■ INSTRUCTIONS TO FOLLOW:
When checking the entries below, count every line with the word "will", then give only that number.
--- PROVIDED MATERIAL ---
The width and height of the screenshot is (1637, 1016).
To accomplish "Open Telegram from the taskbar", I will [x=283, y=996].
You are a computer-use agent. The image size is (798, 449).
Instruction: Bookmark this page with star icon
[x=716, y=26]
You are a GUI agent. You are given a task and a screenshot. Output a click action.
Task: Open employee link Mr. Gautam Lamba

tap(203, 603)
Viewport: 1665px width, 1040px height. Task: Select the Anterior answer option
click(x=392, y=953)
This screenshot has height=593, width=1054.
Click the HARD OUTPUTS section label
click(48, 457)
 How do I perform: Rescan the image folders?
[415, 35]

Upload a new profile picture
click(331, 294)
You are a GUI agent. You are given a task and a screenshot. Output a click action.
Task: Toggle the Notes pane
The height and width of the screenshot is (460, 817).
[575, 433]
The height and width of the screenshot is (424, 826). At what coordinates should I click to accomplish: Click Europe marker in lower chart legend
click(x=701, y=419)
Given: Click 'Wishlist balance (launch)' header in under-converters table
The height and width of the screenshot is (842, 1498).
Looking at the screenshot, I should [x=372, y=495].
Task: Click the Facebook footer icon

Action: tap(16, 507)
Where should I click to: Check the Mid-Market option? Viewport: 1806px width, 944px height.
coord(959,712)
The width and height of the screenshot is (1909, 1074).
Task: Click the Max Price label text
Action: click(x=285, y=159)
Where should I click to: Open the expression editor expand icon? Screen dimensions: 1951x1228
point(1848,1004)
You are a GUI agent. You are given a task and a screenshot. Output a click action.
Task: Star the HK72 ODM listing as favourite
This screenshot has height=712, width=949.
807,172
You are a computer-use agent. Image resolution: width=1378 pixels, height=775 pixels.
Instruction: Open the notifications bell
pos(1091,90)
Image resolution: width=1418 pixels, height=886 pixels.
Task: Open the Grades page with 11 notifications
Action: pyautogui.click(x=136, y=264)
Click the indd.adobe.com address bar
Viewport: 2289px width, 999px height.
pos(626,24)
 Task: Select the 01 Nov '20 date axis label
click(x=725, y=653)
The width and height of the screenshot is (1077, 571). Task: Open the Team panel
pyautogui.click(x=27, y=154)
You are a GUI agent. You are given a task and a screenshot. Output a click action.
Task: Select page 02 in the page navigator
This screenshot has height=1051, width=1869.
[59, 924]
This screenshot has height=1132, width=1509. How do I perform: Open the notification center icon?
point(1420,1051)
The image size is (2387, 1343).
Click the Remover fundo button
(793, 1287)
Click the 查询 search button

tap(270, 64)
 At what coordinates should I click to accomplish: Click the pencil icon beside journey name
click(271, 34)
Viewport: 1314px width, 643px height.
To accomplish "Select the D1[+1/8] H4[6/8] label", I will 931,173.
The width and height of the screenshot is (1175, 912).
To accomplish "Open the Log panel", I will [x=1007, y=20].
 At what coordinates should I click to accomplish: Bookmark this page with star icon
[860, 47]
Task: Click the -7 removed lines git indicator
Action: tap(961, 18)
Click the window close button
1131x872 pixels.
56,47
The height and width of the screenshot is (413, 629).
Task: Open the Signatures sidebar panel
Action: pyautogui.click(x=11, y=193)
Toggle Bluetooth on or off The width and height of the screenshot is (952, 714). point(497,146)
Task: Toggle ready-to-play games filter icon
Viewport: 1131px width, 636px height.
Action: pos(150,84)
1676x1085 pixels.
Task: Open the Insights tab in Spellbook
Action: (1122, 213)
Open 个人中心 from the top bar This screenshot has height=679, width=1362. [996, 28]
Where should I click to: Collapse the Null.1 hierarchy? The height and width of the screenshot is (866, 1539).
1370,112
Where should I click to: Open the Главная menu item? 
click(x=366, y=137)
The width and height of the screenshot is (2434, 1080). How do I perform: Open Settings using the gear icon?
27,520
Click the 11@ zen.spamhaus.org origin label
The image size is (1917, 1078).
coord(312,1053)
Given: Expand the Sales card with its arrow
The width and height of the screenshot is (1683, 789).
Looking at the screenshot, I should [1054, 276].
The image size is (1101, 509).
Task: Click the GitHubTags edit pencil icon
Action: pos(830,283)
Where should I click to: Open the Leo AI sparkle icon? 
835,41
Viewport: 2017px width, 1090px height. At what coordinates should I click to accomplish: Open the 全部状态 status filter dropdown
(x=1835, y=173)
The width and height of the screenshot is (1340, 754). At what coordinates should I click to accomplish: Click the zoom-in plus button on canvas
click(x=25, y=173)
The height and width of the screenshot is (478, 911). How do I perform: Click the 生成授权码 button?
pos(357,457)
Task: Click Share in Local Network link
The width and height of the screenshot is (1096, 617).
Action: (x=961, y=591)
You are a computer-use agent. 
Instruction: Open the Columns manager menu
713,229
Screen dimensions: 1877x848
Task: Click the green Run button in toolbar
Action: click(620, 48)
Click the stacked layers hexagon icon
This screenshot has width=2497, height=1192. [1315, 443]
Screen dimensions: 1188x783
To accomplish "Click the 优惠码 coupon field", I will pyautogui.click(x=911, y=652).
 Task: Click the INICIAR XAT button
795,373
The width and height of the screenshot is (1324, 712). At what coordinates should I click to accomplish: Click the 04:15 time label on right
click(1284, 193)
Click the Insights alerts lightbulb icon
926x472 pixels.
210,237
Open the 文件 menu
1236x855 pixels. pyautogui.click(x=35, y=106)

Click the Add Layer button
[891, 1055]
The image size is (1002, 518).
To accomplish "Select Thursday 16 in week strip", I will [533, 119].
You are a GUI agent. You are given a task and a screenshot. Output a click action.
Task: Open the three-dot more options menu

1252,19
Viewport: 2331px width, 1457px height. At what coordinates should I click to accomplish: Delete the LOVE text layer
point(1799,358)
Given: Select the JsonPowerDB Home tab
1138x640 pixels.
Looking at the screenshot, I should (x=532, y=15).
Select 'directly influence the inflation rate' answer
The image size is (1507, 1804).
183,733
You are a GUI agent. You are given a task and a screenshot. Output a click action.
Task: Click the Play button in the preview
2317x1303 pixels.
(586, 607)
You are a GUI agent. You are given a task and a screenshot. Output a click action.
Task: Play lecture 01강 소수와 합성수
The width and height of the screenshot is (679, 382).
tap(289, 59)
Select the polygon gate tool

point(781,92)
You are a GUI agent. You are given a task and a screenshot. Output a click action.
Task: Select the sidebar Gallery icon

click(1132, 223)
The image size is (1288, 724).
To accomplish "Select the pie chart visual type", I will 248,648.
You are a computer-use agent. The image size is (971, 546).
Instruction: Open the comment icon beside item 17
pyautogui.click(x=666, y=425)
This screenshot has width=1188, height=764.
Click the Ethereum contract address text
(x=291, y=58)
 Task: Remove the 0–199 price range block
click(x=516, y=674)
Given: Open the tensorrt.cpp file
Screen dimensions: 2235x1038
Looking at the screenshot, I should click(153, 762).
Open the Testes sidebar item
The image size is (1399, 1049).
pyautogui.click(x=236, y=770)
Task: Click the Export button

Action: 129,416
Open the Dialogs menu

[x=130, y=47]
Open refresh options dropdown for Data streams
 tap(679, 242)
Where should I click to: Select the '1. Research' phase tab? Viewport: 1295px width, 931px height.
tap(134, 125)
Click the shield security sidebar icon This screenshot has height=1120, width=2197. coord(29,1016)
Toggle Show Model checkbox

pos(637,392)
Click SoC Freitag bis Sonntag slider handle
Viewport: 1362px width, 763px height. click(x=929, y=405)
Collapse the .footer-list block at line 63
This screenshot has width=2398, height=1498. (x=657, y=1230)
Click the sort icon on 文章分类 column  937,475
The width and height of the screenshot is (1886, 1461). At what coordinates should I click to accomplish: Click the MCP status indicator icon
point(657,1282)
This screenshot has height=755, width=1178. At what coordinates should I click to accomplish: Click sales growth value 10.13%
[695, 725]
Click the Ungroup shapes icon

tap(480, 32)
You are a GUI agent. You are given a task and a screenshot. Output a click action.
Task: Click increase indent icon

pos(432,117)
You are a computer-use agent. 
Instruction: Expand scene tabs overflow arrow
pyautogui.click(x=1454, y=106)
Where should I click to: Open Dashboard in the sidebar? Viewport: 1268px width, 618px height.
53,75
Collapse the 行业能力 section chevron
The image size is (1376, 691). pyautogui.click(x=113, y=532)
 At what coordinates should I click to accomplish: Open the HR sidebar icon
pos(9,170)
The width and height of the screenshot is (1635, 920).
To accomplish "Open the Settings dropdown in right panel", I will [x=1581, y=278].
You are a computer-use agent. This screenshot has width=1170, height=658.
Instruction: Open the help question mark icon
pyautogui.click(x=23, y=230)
---
■ EXERCISE RESPONSE:
7